Stored records

[BEGIN]

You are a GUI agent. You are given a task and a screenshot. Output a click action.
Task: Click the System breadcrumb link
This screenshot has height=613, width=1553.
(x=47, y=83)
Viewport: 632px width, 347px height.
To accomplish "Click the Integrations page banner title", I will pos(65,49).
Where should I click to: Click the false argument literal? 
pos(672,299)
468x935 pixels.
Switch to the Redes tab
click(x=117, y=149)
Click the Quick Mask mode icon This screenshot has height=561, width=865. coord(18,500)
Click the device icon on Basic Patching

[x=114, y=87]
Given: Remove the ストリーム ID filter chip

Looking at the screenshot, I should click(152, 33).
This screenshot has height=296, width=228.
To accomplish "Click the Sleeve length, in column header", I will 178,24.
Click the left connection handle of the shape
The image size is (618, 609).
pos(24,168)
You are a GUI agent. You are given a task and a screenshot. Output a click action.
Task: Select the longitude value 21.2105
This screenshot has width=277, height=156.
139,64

[END]

#### [Do this]
Copy every row above word for word, leaving each one unchanged.

#### [Complete response]
You are a GUI agent. You are given a task and a screenshot. Output a click action.
Task: Click the System breadcrumb link
This screenshot has height=613, width=1553.
(x=47, y=83)
Viewport: 632px width, 347px height.
To accomplish "Click the Integrations page banner title", I will pos(65,49).
Where should I click to: Click the false argument literal? 
pos(672,299)
468x935 pixels.
Switch to the Redes tab
click(x=117, y=149)
Click the Quick Mask mode icon This screenshot has height=561, width=865. coord(18,500)
Click the device icon on Basic Patching

[x=114, y=87]
Given: Remove the ストリーム ID filter chip

Looking at the screenshot, I should click(152, 33).
This screenshot has height=296, width=228.
To accomplish "Click the Sleeve length, in column header", I will 178,24.
Click the left connection handle of the shape
The image size is (618, 609).
pos(24,168)
You are a GUI agent. You are given a task and a screenshot. Output a click action.
Task: Select the longitude value 21.2105
This screenshot has width=277, height=156.
139,64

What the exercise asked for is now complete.